(INPUT Opens)
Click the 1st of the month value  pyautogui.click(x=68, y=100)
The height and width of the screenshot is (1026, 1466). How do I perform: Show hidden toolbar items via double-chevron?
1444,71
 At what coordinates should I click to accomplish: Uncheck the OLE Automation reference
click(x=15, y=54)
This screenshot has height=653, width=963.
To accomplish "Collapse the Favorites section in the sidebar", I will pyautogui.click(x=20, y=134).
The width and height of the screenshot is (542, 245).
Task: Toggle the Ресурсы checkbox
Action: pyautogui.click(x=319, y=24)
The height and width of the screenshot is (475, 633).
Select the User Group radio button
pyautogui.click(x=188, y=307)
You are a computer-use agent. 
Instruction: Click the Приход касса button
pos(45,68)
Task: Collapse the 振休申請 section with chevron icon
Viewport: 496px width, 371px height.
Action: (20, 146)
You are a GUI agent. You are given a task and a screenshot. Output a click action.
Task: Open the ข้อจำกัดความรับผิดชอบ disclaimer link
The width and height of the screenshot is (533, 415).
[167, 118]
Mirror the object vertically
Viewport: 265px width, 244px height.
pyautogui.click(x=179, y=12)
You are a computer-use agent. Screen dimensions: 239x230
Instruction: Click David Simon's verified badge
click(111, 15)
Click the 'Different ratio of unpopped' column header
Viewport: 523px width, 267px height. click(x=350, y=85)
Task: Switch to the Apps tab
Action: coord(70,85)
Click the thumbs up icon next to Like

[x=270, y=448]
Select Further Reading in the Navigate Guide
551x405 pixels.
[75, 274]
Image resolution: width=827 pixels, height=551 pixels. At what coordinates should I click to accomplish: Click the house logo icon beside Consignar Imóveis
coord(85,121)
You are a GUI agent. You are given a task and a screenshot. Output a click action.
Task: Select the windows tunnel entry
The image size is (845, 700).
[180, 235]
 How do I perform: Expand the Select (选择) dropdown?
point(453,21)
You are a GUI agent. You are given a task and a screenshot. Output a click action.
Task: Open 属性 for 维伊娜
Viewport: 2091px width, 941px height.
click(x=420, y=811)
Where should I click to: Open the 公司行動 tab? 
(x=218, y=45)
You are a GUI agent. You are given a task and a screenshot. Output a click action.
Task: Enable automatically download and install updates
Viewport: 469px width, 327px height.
(INPUT Closes)
§ PROBLEM TO SOLVE
Where a line of the records includes "computer", copy it.

§ RESULT OF THE EXERCISE
You are a computer-use agent. 
You are a computer-use agent. Screen dimensions: 239x230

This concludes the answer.